* Условие задания:
Допишите продолжение отрывка о Петре I и русской внешней политике, начав сразу после его последнего предложения.

* Фрагмент текста:
Ситуация коренным образом изменяется в начале восемнадцатого века, когда на арену европейской истории приходит нежданный и незваный герой – Пётр I. Маркс признаёт гениальность личности первого русского императора, сумевшего не только преобразовать собственное государство, но и внести существенные коррективы в привычные европейские геополитические раскладки. И всё же подлинный гений Петра, по мысли автора, следует видеть в том, как он сумел применить накопленный богатый конспирологический опыт русской политики в самом сердце цивилизации – Западной Европе. «Пётр Великий действительно является творцом современной русской политики. Но он стал её творцом только потому, что лишил старый московитский метод захватов его чисто местного характера, отбросил всё случайно примешавшееся к нему, вывел из него общее правило, стал преследовать более широкие цели и стремиться к неограниченной власти, вместо того чтобы устранять только известные ограничения этой власти. Он превратил Московию в современную Россию тем, что придал её системе всеобщий характер» {392} . И западный мир оказался бессильным перед отточенной конспирологической методикой своего восточного соседа. Изощрённая западная дипломатия сдалась перед «системой всеобщего характера». Английская внешняя политика, известная всему миру своим прагматизмом и умением отстаивать собственные интересы, превращается в последовательного проводника интересов России. Падение Швеции стало возможным лишь при молчаливом согласии английской правящей элиты, заражённой непонятным «русофильством». Но природа этого феномена проясняется, если мы вспомним историю Золотой Орды, уничтоженной своим «покорным данником». Европа, раздираемая эгоистическими, частными интересами, рискует повторить судьбу своего азиатского предшественника.

* Строки данных:
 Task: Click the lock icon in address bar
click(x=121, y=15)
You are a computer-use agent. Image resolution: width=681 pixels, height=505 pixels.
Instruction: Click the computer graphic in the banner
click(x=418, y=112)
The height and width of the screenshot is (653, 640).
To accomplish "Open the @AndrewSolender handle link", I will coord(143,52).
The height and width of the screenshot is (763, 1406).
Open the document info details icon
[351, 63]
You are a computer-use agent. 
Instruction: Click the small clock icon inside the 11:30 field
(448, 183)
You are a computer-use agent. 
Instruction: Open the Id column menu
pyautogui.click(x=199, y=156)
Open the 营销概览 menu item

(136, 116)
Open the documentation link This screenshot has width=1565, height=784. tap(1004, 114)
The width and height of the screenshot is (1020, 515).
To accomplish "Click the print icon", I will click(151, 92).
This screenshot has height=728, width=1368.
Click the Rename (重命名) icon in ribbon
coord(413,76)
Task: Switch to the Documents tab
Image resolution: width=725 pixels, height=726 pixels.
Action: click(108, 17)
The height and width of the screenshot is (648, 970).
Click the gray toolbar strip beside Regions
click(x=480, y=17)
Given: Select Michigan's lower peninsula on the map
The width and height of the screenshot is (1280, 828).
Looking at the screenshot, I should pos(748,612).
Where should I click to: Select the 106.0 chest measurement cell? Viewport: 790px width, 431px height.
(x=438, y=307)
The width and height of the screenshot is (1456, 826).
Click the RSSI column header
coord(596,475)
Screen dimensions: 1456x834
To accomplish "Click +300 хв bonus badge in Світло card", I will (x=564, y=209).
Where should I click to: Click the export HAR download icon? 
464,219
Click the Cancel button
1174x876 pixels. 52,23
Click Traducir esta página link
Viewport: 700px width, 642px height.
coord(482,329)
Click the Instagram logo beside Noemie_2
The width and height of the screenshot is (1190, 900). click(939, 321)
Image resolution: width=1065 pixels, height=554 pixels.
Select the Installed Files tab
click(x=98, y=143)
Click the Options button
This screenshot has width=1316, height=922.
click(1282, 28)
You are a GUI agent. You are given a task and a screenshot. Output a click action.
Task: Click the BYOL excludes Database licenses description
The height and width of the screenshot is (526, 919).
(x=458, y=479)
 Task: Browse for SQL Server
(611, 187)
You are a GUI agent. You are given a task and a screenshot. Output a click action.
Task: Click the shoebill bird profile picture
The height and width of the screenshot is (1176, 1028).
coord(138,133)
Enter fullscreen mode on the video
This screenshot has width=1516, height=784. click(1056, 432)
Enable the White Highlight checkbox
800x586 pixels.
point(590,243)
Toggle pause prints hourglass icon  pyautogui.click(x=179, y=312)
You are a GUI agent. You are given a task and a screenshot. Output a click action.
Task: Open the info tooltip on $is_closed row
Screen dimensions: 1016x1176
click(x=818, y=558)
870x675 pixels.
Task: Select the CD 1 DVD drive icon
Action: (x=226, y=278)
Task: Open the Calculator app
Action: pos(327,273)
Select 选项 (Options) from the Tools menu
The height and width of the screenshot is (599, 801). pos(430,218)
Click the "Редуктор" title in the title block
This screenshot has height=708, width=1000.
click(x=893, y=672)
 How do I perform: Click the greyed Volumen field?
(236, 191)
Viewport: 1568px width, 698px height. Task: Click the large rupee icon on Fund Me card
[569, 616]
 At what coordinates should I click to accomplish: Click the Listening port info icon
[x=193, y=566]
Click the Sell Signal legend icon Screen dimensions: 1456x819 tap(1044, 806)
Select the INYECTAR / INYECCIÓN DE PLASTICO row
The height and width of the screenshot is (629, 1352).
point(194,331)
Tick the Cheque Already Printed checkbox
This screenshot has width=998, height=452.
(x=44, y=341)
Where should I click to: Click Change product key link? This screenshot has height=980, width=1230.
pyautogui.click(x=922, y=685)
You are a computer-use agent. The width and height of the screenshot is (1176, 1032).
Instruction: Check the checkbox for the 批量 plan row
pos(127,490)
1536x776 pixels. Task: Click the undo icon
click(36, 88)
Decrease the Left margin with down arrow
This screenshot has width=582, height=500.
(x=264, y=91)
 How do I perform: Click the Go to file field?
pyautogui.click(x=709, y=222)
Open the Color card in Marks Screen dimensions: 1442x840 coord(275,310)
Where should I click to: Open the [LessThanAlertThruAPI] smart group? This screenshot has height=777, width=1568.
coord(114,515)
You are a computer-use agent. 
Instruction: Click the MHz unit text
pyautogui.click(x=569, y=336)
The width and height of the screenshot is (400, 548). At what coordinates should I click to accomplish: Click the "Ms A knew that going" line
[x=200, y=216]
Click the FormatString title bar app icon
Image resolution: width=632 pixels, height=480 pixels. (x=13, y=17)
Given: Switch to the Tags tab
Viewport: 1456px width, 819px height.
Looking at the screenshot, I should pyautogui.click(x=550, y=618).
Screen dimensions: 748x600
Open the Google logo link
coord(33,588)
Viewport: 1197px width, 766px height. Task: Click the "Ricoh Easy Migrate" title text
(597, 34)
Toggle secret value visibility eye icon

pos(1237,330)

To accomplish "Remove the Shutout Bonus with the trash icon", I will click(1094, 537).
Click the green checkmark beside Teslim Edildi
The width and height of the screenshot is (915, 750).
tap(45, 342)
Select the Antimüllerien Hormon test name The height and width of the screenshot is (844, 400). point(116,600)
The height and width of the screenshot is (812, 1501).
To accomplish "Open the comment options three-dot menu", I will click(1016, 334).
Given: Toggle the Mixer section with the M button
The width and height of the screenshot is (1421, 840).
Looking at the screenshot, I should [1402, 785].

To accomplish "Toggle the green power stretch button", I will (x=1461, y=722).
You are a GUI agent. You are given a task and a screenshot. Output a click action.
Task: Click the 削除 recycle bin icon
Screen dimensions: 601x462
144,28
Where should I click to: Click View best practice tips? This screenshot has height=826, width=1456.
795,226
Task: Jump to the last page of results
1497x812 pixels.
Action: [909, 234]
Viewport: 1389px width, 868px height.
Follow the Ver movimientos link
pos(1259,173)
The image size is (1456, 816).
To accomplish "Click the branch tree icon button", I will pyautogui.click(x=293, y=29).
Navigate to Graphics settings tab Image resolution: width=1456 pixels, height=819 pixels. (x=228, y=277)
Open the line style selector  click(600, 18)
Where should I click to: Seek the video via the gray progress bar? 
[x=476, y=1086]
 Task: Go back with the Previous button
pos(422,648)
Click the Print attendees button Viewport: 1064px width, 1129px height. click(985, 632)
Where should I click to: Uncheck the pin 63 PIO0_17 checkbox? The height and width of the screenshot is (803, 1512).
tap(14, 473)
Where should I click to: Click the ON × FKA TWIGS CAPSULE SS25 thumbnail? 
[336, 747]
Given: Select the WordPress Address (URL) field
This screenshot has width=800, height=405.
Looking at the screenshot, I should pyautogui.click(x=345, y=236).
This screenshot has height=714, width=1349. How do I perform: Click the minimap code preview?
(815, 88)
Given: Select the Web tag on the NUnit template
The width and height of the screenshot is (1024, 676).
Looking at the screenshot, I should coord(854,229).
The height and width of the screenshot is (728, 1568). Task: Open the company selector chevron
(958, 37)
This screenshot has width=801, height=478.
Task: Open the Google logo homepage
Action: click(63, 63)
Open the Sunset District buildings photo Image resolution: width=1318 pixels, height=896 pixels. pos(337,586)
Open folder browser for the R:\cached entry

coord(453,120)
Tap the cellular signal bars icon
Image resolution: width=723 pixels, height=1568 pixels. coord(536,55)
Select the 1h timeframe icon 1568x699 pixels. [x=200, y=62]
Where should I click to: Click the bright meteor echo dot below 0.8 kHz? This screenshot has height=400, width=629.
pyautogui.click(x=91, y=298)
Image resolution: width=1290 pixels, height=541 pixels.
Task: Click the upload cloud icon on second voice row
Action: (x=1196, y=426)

* Результат:
Заметим, насколько сложная перед нами концепция, завязанная на одном только историческом персонаже – Петре I. Она разнесена во времени, её создатели, толкователи и сторонники представляли разные социально-политические, религиозные страты и зачастую, помимо консенсусного принятия «теории заговора», не имели ничего общего. В 1836 году во Франции выходит новая редакция «Завещания…», подготовленная Ф. Гайярде и включённая им в состав «Записок кавалера д'Эона, напечатанных в первый раз по его бумагам, сообщённым его родственниками, и по достоверным документам, хранящимся в Архиве иностранных дел». Гайярде утверждал, что известный авантюрист XVIII века кавалер д'Эон, благодаря своей дружбе с императрицей Елизаветой, сумел получить доступ к секретным русским архивам и выкрасть оттуда текст «Завещания…» В 1757 году он вывозит документ «огромной важности» во Францию, где он на долгие десятилетия оседает в частной библиотеке. В отличие от варианта Лезюра, издание Гайярде содержало формальные признаки документа – вступление, обозначение авторства, пункты «завещания». Правда, удивительные метаморфозы происходят с содержанием самого «документа». В новом изводе делается упор на обоснование особых отношений с Англией, так как она обладает рядом важных для России качеств: «Преимущественно добиваться союза с Англией в видах торговли, ибо это именно та держава, которая для своего флота наиболее нуждается в нас и которая может быть наиболее полезною для нашего флота. Обменивать наш лес и другие произведения на её золото и установить между её и нашими торговцами и моряками постоянные сношения, которые приучат нас к торговле и мореплаванию» {393} . Но радение о росте торговых связей в перспективе выхода России к границам Индии и Персидского залива оборачивается совсем иным. В новых условиях конфликт между Россией и Англией представляется русскому императору неизбежным. И первым делом в сложившейся ситуации следует отказаться от торговли с Англией, что неизбежно отразится на внутреннем состоянии английской монархии.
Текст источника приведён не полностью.